Ayrıca basın toplantısında konuşan Birleşmiş Milletler Çocuklara Yardım Fonu (UNICEF) Sözcüsü Christophe Boulierac, ülkedeki savaşın sağlık sistemini ve içme suyuna erişimi olumsuz etkilediğini vurguladı. Boulierac 100 binden fazla Yemenlinin de evlerini terk ettiğini belirtti.

UNICEF, dünkü açıklamasında ise Suudi Arabistan önderliğindeki 'Kararlılık Fırtınası' operasyonunun başladığı tarihten bugüne kadar 74 çocuğun hayatını kaybettiğini, 44 çocuğun sakat kaldığını aktarmıştı. Geçtiğimiz hafta ise yardım kuruluşu Uluslararası Kızılhaç Komitesi (UKK), insani yardım taşıyan iki uçaklarının başkent Sana'ya inmesinin koalisyon güçleri tarafından engellendiğini duyurarak taraflara 24 saatlik ateşkes çağrısı yapmış; ancak Yemen hava sahasını ve limanlarını kontrol eden Suudi Arabistan'ın uçaklar için güvenlik garantisi vermediğini bildirmişti.

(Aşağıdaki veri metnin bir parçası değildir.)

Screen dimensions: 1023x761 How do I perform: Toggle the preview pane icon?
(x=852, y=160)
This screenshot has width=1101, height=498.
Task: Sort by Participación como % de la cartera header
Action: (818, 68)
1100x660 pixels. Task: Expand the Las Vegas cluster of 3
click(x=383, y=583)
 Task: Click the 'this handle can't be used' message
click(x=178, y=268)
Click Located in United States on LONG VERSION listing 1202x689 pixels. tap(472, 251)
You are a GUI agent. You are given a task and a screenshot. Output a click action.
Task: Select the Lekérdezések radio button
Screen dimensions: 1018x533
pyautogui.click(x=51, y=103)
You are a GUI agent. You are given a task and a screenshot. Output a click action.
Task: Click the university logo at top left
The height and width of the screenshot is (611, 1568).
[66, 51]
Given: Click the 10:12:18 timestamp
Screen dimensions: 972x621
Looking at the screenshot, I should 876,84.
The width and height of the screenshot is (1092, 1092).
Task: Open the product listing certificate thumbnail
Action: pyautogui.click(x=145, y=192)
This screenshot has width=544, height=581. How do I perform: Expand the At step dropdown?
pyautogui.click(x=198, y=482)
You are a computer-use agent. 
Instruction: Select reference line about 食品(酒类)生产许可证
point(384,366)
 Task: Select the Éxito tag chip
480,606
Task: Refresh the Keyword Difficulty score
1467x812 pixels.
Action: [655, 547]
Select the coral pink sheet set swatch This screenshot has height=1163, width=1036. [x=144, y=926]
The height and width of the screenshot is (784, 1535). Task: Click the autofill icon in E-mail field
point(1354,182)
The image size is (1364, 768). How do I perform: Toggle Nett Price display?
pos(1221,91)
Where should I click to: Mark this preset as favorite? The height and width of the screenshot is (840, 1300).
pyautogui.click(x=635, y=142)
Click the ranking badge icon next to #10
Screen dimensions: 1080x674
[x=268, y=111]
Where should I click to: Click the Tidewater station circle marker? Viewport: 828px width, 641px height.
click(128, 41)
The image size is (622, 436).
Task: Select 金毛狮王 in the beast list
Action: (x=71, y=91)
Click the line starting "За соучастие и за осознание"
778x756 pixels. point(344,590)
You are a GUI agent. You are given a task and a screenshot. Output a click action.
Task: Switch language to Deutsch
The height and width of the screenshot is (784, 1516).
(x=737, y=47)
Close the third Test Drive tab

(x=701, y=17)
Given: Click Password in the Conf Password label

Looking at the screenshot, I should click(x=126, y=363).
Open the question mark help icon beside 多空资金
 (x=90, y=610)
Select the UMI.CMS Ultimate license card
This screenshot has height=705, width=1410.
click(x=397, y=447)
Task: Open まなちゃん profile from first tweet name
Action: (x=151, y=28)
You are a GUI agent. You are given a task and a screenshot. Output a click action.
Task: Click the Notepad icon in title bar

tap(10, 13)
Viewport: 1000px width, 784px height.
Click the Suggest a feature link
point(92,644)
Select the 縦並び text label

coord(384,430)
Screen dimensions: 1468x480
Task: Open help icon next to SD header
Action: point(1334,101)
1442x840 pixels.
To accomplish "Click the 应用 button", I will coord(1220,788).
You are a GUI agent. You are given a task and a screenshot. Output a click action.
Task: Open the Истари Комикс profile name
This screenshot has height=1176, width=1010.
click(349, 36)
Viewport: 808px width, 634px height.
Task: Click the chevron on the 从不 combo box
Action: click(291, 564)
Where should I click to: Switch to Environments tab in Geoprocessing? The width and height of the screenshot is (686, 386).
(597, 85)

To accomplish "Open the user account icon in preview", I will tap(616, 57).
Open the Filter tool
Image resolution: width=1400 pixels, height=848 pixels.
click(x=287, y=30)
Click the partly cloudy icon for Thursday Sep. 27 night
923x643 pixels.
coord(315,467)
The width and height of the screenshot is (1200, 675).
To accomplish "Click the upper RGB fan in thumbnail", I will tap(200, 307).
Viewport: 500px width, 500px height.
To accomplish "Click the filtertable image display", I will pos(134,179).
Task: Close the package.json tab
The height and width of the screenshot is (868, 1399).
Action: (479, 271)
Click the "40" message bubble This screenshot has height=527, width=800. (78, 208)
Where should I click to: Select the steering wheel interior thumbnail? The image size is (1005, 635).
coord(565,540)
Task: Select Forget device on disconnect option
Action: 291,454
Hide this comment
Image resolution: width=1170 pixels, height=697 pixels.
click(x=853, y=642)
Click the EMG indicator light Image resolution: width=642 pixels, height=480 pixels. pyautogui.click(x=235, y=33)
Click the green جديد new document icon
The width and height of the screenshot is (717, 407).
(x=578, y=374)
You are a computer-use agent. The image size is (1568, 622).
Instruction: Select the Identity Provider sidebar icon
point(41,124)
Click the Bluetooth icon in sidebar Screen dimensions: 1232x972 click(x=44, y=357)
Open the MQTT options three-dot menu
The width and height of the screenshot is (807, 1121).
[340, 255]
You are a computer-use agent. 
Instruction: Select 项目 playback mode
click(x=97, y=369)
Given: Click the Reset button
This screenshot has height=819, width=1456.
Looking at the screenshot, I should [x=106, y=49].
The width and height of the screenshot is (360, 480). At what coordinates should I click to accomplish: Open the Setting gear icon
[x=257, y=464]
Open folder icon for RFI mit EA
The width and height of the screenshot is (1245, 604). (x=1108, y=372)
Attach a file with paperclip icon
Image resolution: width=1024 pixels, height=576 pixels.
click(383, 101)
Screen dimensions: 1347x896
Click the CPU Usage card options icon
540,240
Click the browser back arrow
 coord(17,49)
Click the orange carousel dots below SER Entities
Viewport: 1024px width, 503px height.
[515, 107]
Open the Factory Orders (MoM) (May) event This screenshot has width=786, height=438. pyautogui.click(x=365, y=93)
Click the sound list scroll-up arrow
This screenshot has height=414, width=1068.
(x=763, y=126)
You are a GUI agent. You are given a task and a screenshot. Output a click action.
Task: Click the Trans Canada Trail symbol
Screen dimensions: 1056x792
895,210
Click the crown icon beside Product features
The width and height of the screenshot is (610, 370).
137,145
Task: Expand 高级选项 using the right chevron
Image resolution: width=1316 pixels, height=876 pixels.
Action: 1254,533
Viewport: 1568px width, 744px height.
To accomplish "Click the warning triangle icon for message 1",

Uluslararası kuruluşlar, durumu giderek kötüleşen Yemen halkına yardımları ulaştırmak için koalisyon güçleri ve Husilere çağrıda bulundu. Yardımların ulaşmaması halinde, ülkede salgın hastalıklar ve açlığın başlayacağı uyarısı yapıldı.

Yemen’de Şii Husilerin başkent Sana’yı ele geçirdikten sonra güneydeki Aden şehrine ilerleyişlerinin ardından Yemen yönetimi Riyad’a geçmişti. Yemen Dışişleri Bakanı Riyad Yasin, bu olayların sebebinin İran olduğunu ve Husi’leri ‘Truva atı’ gibi kullandığını iddia etmişti. İranı’n bu sayede Babü’l-Mendeb Boğazı üzerinden Süveyş Kanalı’nı gözeterek Türkiye ve Mısır dahil tüm Ortadoğu ülkelerinin ticaretini kontrol altına almak arzusunda olduğunu açıklamıştı.

Öte yandan, savaşın sona ermesinin şartı, Mısır’ın Şarm el-Şeyh kentinde toplanan Arap Birliği zirvesinde, Husilerin silah bırakmasına ve Yemen Cumhurbaşkanı Abdurabbu Mansur Hadi'yi tanımalarına bağlanmıştı.